Martedì 8 Novembre 2005 - Libertà
San Francesco - La grande "bacchetta" ha aperto con successo la stagione di musica sacra
Temirkanov, Requiem toccante
Emoziona il Mozart con il Coro di Praga e la "Toscanini"
Piacenza - La suggestiva basilica di San Francesco ha ospitato, l'altra sera, un appuntamento di grande suggestione: il primo dei cinque concerti di musica sacra inseriti nella stagione musicale 2005/2006 del Teatro Municipale, a cura della Fondazione Arturo Toscanini.
Un foltissimo pubblico, entusiasta e visibilmente commosso, ha così applaudito un'intensa esecuzione del Requiem K. 626 per soli, coro e orchestra di Mozart.
Sul podio, Yuri Temirkanov a dirigere l'Orchestra Filarmonica Toscanini, circondato dai solisti Jutta Koch, soprano dal timbro squillante, Katja Starke, umbratile mezzosoprano, il tenore dalla voce flautata Christian Baumgaertel ed il basso dalla cupa impronta vocale Andreas Scheibner.
Ma a trascinare gli animi c'era soprattutto il Coro Filarmonico di Praga, vero protagonista del Requiem, che ha dimostrato di essere all'altezza della sua storia.
Fondato nel 1935, l'ensemble è formato da duecento cantanti.

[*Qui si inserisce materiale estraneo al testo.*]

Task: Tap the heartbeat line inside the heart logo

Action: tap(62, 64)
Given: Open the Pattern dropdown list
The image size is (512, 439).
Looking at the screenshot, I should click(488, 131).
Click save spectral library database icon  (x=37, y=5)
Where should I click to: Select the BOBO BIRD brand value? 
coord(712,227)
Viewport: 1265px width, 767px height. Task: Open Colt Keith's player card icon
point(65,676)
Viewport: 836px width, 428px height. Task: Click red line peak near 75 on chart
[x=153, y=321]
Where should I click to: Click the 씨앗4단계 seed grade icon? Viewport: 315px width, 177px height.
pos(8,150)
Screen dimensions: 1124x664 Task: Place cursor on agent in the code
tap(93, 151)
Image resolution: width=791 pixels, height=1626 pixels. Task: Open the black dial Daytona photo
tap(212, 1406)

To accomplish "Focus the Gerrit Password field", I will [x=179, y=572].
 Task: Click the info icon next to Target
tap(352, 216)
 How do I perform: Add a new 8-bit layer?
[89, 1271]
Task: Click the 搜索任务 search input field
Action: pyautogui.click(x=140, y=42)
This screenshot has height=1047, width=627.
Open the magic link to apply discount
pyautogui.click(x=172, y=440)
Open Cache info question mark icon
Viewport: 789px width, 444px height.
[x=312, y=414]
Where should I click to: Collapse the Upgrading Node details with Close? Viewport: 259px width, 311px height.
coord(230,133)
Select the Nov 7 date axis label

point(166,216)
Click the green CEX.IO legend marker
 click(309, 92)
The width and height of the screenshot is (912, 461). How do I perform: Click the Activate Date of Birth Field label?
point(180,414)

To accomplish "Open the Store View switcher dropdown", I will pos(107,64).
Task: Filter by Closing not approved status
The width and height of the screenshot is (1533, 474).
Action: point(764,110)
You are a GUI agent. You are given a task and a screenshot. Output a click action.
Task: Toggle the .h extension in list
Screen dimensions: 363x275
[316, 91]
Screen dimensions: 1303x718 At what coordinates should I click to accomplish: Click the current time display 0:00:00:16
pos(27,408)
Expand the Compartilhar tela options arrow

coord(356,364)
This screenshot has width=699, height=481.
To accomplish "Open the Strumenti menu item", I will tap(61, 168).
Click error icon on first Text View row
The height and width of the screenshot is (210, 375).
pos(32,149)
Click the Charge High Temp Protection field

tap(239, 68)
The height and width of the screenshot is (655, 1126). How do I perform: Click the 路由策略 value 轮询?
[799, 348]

Storicamente, dopo la sua nascita si è integrato nella Filarmonica Ceca. Ha raggiunto la notorietà internazionale sotto la direzione di grandissimi direttori quali Veselka, Mati e Kuhn. Dal 1990 si è disgiunto e dipende dal ministero della cultura. Da allora, si esibisce nei maggiori teatri e festival del mondo.
Il favore del pubblico piacentino è andato, meritatamente, anche a Yuri Temirkanov: è stato un racconto folgorante, quello che con astuzia gestuale si dipanava dal maestro concertatore agli orchestrali e che, inevitabilmente, cedeva il passo ai coristi e ai solisti che, di volta in volta, si facevano strumento di disperazione e preghiera. Nel Requiem mozartiano l'ineluttabile esige profondità, l'esistenza è ormai eco di reminiscenze lontane.
Davvero esemplari, i coristi di Praga hanno saputo coniugare preparazione e istinto seguendo i cenni del maestro del coro Jan Rozehnal. Temirkanov, dal canto suo ha mostrato l'intenzione di voler trattare l'orchestra come fosse un altro strumento canoro, con l'ambizioso ma realistico obiettivo di amalgamare gli strumenti alle voci, con altrettanto protagonismo. Un approdo raramente raggiungibile in forma piena, che è stato l'altra sera molto applaudito: il Requiem è un'opera monumentale, densissima dal punto di vista contrappuntistico, che impone una tensione drammatica quasi eroica nelle lentezze dell'inevitabile commiato finale. Solo Mozart, in questo consistente labirinto emozionale, è in grado di condurre, infine, a una superiore pace dell'animo.
Il canto sommesso del Lacrymosa è senz'altro una delle più toccanti composizioni sacre che siano mai state create. Buona la "respirazione" degli archi dell'orchestra. In sintonia i fiati, legni e ottoni. In generale, l'esecuzione si è dipanata tendendo all'equilibrio tra le parti liriche e drammatiche. Dall'apoteosi iniziale del secondo movimento, Dies irae per coro, alle irte spine dolorose del Confutatis, sempre per coro solo, fino al recupero di morbidezze di Benedictus e Osanna e Lux aeterna, Cum Sanctis tuis, rispettivamente per quartetto dei soli, soprano e coro.
Dopo il concerto, gli spettatori che gremivano la basilica si sono alzati in piedi e hanno applaudito per lunghissimo tempo gli interpreti. Temirkanov, dopo molte uscite, ha preso la mano all'avvenente Mihaela Costea, primo violino dell'orchestra "Toscanini", seguito poi da tutti gli altri
orchestrali, senza concedere alcun bis.
In fondo, una scelta azzeccata: anche se il pubblico ha assistito a un'esecuzione che, una volta terminata, sarebbe potuta tranquillamente ricominciare da capo senza che il calo di attenzione subisse alcuna discesa, certe emozioni devono rimanere uniche e irripetibili per rimanere preziose nella memoria.
Il prossimo appuntamento con la stagione sinfonica è per sabato prossimo, alle 21 al Teatro Municipale, per il gradito ritorno del maestro Riccardo Muti, che dirigerà l'Oorchestra giovanile "Cherubini" nella Sinfonia concertante in Mi bemolle maggiore per violino, viola e orchestra K. 364 di Mozart e nella Sinfonia n. 5 in Re minore op. 47 di Shostakovich, solisti Francesco Manara al violino e Simonide Branconi alla viola.